Stored data
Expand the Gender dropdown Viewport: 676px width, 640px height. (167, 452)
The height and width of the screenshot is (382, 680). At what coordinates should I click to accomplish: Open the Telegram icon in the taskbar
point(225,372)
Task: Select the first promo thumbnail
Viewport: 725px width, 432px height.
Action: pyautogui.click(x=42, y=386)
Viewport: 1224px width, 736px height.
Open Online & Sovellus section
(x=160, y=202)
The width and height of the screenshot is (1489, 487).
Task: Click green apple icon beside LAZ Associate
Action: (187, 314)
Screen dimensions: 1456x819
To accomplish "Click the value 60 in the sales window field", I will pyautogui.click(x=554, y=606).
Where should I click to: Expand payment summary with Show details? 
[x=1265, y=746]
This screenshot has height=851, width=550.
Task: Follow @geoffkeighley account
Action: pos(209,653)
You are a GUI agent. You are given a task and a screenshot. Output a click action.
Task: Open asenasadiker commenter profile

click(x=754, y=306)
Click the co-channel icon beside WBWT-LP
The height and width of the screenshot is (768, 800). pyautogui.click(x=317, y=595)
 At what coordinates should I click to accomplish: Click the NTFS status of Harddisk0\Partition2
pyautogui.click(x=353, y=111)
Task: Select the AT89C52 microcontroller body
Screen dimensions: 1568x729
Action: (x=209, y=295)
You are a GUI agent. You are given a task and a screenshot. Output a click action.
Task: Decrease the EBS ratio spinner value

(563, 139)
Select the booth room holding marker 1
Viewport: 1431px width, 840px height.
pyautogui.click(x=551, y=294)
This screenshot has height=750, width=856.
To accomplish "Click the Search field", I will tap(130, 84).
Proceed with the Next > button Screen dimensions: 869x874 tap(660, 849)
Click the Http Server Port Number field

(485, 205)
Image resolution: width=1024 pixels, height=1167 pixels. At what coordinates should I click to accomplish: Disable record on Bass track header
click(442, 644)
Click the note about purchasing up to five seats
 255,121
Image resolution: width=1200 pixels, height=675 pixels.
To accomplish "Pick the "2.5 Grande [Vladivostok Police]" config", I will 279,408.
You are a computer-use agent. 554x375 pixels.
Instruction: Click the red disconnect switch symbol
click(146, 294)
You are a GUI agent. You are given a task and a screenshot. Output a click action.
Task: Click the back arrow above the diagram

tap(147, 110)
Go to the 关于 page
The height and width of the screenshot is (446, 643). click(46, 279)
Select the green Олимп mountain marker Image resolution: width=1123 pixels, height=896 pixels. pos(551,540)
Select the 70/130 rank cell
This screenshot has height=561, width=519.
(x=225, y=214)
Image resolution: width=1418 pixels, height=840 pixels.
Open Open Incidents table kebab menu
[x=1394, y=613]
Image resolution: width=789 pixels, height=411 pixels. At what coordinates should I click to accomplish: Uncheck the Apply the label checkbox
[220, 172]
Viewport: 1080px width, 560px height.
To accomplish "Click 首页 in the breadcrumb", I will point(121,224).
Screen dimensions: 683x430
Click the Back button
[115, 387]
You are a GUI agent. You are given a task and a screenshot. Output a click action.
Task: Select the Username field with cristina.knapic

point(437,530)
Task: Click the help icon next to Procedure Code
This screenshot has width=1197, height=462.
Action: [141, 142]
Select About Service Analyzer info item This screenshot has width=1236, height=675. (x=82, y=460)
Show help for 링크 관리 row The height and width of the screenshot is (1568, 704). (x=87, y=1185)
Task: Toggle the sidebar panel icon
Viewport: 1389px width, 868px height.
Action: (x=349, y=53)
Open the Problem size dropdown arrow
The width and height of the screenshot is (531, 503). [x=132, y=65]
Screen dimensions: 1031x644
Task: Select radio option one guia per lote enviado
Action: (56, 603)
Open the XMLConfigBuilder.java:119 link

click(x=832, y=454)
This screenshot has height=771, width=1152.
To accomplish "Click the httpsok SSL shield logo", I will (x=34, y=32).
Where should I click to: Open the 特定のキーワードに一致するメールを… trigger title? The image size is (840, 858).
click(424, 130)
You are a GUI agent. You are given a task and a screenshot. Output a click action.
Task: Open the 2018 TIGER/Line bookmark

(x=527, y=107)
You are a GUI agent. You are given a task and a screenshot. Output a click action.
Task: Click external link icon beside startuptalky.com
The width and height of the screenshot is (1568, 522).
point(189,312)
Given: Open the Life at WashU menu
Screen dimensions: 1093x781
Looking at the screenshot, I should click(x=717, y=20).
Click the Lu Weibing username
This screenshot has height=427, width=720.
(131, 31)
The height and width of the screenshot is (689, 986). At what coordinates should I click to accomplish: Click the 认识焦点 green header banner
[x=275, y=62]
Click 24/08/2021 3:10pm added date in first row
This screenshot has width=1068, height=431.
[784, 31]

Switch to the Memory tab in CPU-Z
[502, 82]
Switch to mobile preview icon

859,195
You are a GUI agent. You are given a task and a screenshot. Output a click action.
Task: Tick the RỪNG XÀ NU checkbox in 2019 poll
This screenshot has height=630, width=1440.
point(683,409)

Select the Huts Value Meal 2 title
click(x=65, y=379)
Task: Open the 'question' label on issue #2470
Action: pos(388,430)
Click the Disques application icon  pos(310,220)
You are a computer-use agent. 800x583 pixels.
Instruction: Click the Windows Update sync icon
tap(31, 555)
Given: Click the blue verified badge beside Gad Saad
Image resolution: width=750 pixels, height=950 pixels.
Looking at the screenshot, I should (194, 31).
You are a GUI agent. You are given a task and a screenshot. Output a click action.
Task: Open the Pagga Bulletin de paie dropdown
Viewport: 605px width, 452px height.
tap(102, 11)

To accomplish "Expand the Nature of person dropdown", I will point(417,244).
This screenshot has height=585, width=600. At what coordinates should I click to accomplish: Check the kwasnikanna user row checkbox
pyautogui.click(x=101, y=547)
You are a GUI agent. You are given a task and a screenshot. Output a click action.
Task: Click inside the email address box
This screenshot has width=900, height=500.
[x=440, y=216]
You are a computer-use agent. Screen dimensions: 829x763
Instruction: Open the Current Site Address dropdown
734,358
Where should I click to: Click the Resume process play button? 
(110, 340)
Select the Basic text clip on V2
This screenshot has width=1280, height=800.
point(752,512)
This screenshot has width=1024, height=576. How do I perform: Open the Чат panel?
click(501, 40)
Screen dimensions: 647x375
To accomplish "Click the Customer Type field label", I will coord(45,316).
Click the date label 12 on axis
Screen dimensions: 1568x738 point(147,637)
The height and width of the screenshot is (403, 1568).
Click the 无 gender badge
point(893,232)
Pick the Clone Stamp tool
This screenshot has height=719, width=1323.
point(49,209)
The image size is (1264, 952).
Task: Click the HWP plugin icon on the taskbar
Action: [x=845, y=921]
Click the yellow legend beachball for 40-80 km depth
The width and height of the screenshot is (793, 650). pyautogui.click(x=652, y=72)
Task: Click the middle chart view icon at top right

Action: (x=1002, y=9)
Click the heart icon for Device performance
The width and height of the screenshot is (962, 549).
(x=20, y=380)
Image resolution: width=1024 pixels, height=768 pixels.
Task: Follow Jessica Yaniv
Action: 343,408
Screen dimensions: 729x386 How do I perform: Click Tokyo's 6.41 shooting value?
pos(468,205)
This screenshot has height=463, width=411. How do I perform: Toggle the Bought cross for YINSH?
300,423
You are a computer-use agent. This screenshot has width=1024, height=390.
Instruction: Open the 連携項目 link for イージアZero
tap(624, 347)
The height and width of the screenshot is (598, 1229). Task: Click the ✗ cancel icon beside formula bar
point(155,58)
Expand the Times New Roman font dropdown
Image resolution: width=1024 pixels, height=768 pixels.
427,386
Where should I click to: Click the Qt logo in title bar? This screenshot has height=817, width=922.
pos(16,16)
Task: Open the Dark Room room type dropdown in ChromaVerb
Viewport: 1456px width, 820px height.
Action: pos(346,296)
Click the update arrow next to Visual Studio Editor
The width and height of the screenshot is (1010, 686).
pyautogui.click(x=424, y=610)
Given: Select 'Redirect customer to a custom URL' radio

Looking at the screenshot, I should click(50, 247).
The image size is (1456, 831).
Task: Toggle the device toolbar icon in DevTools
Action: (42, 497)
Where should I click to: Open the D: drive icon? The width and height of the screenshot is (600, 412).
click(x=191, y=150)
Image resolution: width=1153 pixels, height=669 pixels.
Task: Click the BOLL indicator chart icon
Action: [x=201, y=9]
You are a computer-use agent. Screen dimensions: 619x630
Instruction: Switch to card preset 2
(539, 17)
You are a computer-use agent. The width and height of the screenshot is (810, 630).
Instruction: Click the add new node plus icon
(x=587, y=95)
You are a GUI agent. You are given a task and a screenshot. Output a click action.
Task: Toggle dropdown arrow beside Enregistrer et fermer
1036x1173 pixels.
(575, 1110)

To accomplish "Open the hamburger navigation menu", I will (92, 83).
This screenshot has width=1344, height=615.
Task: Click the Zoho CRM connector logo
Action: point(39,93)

**Assignment:**
Using the data above, reproduce exactly the lines between those holding "Instruction: Switch to card preset 2" and "Task: Toggle dropdown", inclusive, and no others.

**Result of this exercise:**
Instruction: Switch to card preset 2
(539, 17)
You are a computer-use agent. The width and height of the screenshot is (810, 630).
Instruction: Click the add new node plus icon
(x=587, y=95)
You are a GUI agent. You are given a task and a screenshot. Output a click action.
Task: Toggle dropdown arrow beside Enregistrer et fermer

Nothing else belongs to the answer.